[Exercise description]
Everything from the line containing "The image size is (532, 310)." through the final line of the entries, both included, should be copied exactly and with nothing else; please skip pictures.

[Task input]

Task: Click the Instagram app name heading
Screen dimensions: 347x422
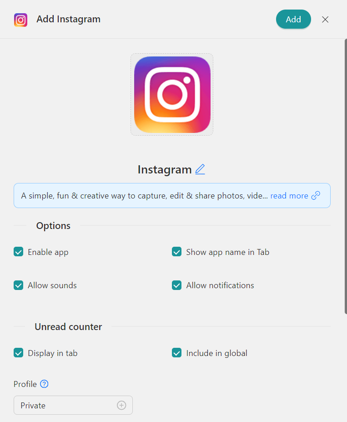Action: click(x=165, y=169)
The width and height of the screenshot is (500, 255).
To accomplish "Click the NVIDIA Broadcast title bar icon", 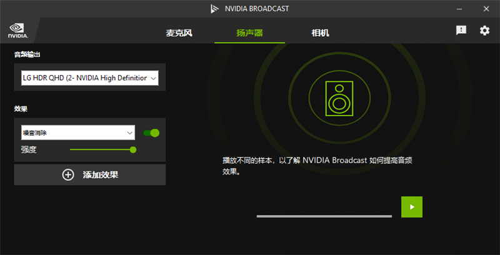I will [x=215, y=9].
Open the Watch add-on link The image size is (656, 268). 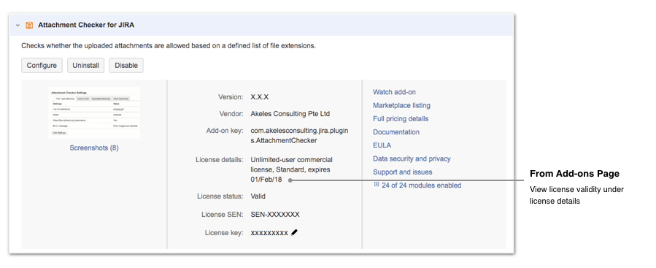[x=395, y=92]
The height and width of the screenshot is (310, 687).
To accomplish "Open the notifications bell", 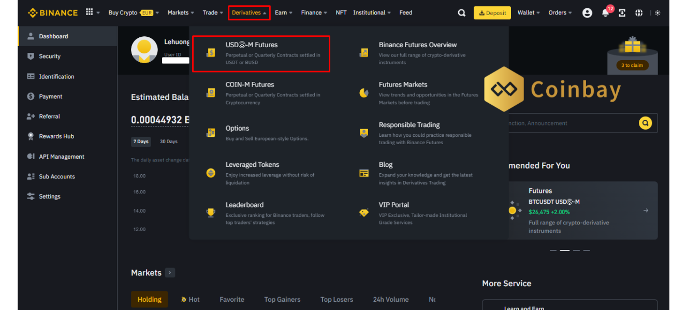I will (605, 12).
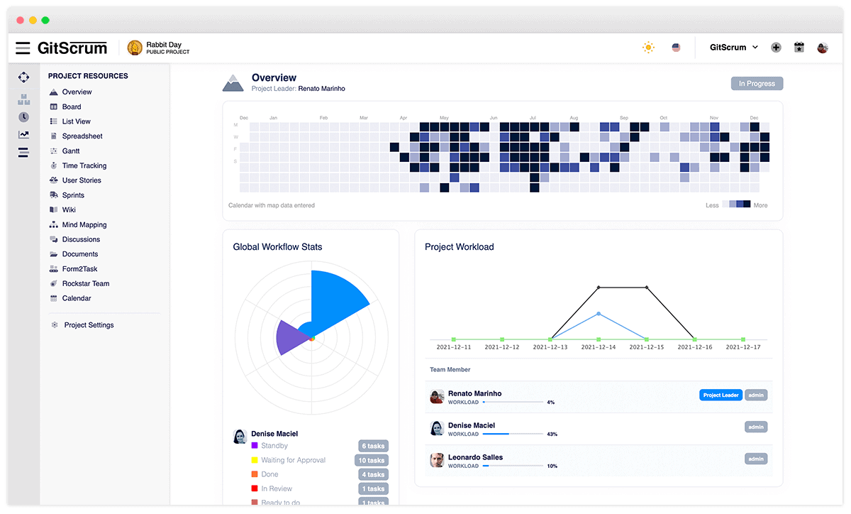
Task: Open user profile avatar in top bar
Action: (823, 48)
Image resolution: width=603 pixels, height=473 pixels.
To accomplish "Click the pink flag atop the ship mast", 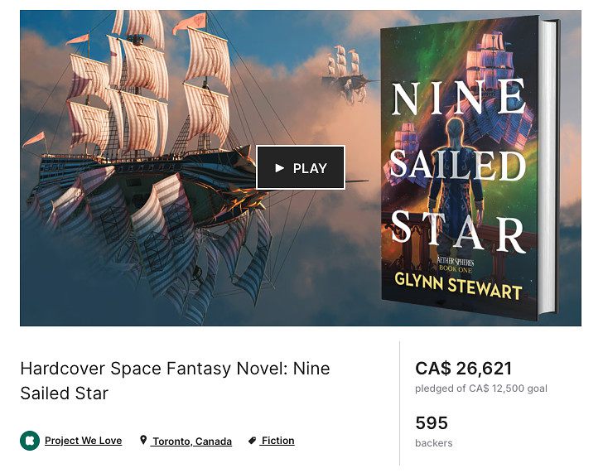I will point(189,22).
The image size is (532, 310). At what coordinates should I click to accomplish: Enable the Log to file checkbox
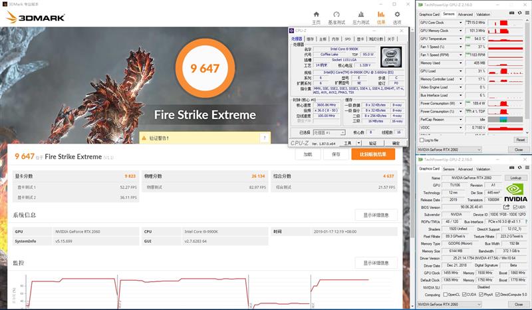pos(422,140)
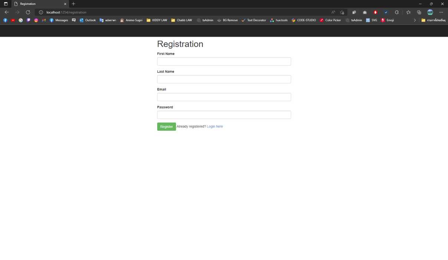This screenshot has width=448, height=260.
Task: Open the Emoji bookmark
Action: [388, 20]
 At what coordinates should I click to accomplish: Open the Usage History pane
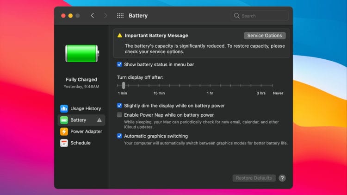click(x=86, y=108)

[Response to this task]
The image size is (532, 310). At what coordinates should I click to accomplish: Enable the Log to file checkbox
pos(422,140)
This screenshot has width=448, height=260.
Task: Open the Emoji bookmark
Action: [388, 20]
 At what coordinates should I click to accomplish: Open the Usage History pane
click(x=86, y=108)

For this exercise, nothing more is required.